ガブリエル・ホセ・ガルシア=マルケスは、1928年、南米コロンビアのカリブ海沿岸の村アラカタカで生まれた。幼いころから祖母に民話、伝説、恐怖話などを聞かされて育ったマルケスは、4歳のころには、口を開けばでまかせの話を語りだすおしゃべりな子になっていた。家庭は貧しかったが奨学金を得、19歳でボゴタ大学の法学部に入学。このころ、フランツ・カフカの『変身』に触発されて、はじめて短編小説を書いた。
彼が20歳のとき、コロンビアでは野党党首の暗殺が引き金となって、ボゴタ暴動が起きた。それは内戦化して、ボゴタ大学が閉鎖された。マルケスはガクタヘーナの大学へ転学し、当地の新聞社で働きだした。以後、新聞社を転々として記事を書くかたわら、小説を書きつづけた。
27歳のとき、小説『落葉』出版。ただし、印税はまったく入らなかった。
その後、マルケスは新聞記者として、ヨーロッパを転々とした後、29歳のとき、南米へもどり、ベネズエラで雑誌編集にたずさわった。このとき内乱が起き、ベネズエラの独裁者だったヒメーネスが国外へ逃亡した。
30歳のとき、カストロやゲバラらによるキューバ革命が成り、独裁者バティスタが国外へ逃亡した。マルケスは記者としてキューバへ飛び、ハバナの革命裁判に出席した。

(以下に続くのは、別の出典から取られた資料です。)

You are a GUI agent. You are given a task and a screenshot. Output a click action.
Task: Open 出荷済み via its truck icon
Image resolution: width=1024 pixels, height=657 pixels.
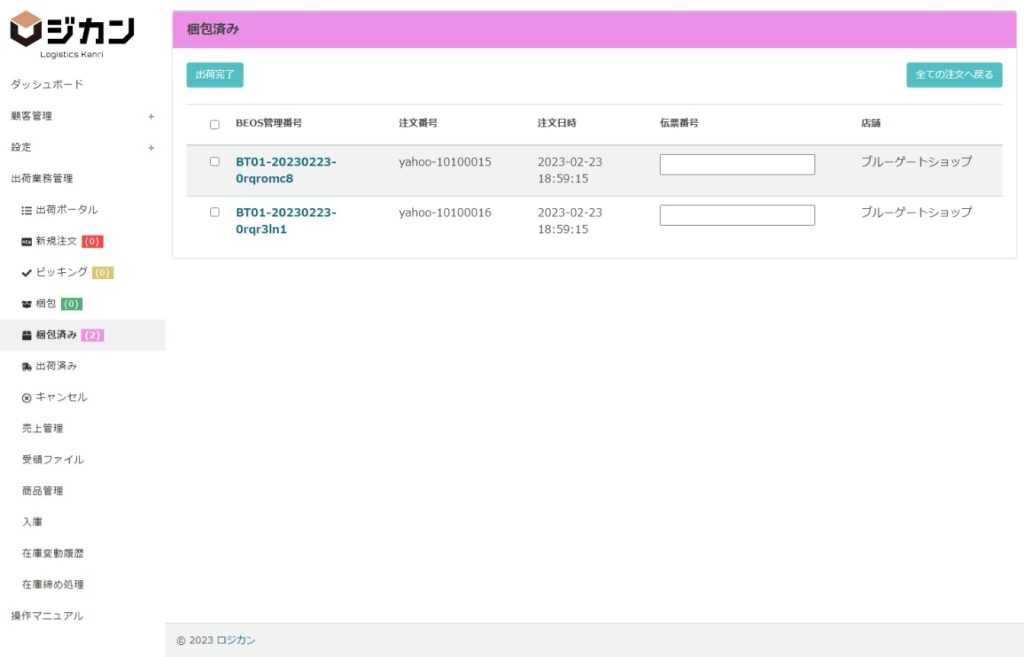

33歳のころ、マルケスはコロンビアの通信社のニューヨーク支局員として勤めた後、メキシコへ移り、知り合ったメキシコ人作家の誘いで映画制作にかかわった。そして、ある日、家族をクルマに乗せてアカプルコの海へ出かけた。行く途中、クルマのなかで、長いあいだ温めていた小説についてひらめいた。そうだ、小さいころに聞いた祖母の語り口のように書けばいいのだ、と。海水浴は中止。彼はクルマをUターンさせ、家へもどり、タイプライターを打ちはじめた。それから1年半打ちつづけて『百年の孤独』を書き上げた。この小説は発売されると、たちまちスペイン語圏で「ソーセージのように」売れた。『百年の孤独』は世界各国で翻訳され、マルケスは世界的作家となった。
47歳のとき、独裁者をテーマに据えた『族長の秋』を発表。
54歳のとき、マルケスはノーベル文学賞を受賞した。
ガルシア=マルケスの『百年の孤独』にはこんな描写が出てくる。死んだ登場人物の流した血が野を越え山を越え、延々と流れ流れていって、肉親の家に届き、その死を伝える。これなどは、泉鏡花が描く、悪い因縁のある振袖を燃やして処分しようとしたらそれが舞い上がって火を広め、江戸の大火事になったという描写に通じるところがあって、自分などにはとてもしっくりくる。
マルケスの「魔術的リアリズム」についてずっと昔、米国の雑誌のインタビューで、たしかマルケスはこういう意味のことを語っていた。
「中南米の国で、かつて国内に疫病が流行ったことがあった。そのとき独裁者は言った。『わたしはその原因を知っている。国内の街灯に赤いカバーが付いていないせいだ』。全国の街灯にいっせいに赤いおおいがつけられた。そんなことがしょっちゅうなんだ。それが南米の現実なんだ(自分のは、魔術的じゃなくて、中南米のリアリズムそのものなんだ)」
昨今の日本の社会や政治状況を見ていると、日本人はこの話をとても笑えないと思うけれど、どうだろう。